Gabriel Landeskog was the obvious emblem of the season, casting a shadow from October to April (and now beyond) due to his injured right patellar cartilage. Colorado’s captain still traveled during the series and even offered calming moral support during intermissions. His on-ice impact was missed the most in the end.
MacKinnon missed weeks. Byram and Josh Manson missed months. Nichushkin was in and out of the lineup. Makar was sidelined five different times since January with various injuries.
“I don’t think there’s ever going to be a season again — knock on wood — where we go through that many injuries,” Makar said. “Everybody was grinding out, playing big minutes in certain months that you shouldn’t be playing big minutes in.”
Perhaps that’s why most of Colorado’s players struck a tone somewhere between despondency and pride after Game 7.

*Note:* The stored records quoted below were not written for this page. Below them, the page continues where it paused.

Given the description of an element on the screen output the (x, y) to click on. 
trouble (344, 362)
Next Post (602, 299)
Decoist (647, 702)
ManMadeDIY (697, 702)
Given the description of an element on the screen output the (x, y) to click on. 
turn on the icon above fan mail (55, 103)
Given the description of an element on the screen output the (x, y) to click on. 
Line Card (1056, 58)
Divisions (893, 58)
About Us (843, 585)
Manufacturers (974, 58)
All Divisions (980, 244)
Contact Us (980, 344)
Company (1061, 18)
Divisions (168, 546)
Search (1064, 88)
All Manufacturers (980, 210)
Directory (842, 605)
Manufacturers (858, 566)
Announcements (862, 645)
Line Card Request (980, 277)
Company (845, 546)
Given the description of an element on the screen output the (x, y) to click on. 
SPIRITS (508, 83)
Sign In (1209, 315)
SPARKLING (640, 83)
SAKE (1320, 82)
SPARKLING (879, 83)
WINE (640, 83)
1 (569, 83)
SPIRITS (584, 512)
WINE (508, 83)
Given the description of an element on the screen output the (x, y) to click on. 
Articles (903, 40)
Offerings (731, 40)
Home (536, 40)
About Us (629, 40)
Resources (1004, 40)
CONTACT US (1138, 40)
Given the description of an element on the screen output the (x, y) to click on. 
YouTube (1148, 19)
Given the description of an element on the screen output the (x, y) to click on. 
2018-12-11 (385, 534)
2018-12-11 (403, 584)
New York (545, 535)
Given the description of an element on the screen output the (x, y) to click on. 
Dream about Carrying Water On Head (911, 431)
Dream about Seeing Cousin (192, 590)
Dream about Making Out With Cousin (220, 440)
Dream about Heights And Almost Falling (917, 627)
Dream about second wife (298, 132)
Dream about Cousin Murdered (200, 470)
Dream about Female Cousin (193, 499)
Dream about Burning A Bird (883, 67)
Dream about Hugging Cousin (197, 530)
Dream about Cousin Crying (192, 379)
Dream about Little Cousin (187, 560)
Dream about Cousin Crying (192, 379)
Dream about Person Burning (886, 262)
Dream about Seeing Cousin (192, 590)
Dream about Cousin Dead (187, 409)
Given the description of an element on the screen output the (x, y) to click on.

“We put up a hell of a fight,” Byram told The Post. “We went through a lot this season. Hard to look at any positives right now, but I’m sure in a few days’ time or however long it takes, we’ll look back at some of the positives and some of the fun things.”
Does coach Jared Bednar see it the same way? Give it a couple of weeks?
“I’m already there,” he said, claiming he got over the frustration about the injuries months ago. “… I don’t have a bad word to say about those guys in there. They were great all year.”
“We’re missing five or six guys from last year’s team,” MacKinnon contextualized.
Therein lies the other theme of the year. No Nazem Kadri. No Andre Burakovsky, who rooted for Seattle from the press box this series. No Darcy Kuemper, although Alexandar Georgiev turned out to be a mighty fine replacement in goal. The salary cap is cruel to every team that wins a Stanley Cup.
“There’s a cost to winning,” Bednar said. “You lose a bunch of guys, which was our second line last year, and then kind of lose our second line again.”
And never quite bolstered it. The 2023 trade deadline might always remain a well of what-ifs, especially in relation to last year’s. Colorado spent big for Artturi Lehkonen, Manson and Cogliano then won a Cup in ’22. Chris MacFarland and Joe Sakic pumped the breaks this time, trading for a third-line center rather than a second, perhaps sensing the strife wasn’t about to stop.
The ensuing questions will be the legacy of a shattered season. Would the Avalanche have gone further with more aggression? Or was the cautious deadline approach an example of foresight and restraint that most fans lack? Was Colorado’s championship defense a failure by virtue of stalling in the first round? Or an honorable effort by virtue of winning the division after considerable adversity and “a (bleep) streak through the middle of the year,” as Evan Rodrigues called it?
Directly to the right of a somber Makar, a red-eyed Erik Johnson attested that the Avalanche’s championship window remains “wide, wide open.”
“Cale, Nate, Mikko,” said Johnson, a 35-year-old pending free agent and symbol of the team’s unknown future. “As long as those three guys are here, the window is open and will continue to be open.”
Seven stunning games just revealed that the window is also dependent on who surrounds them.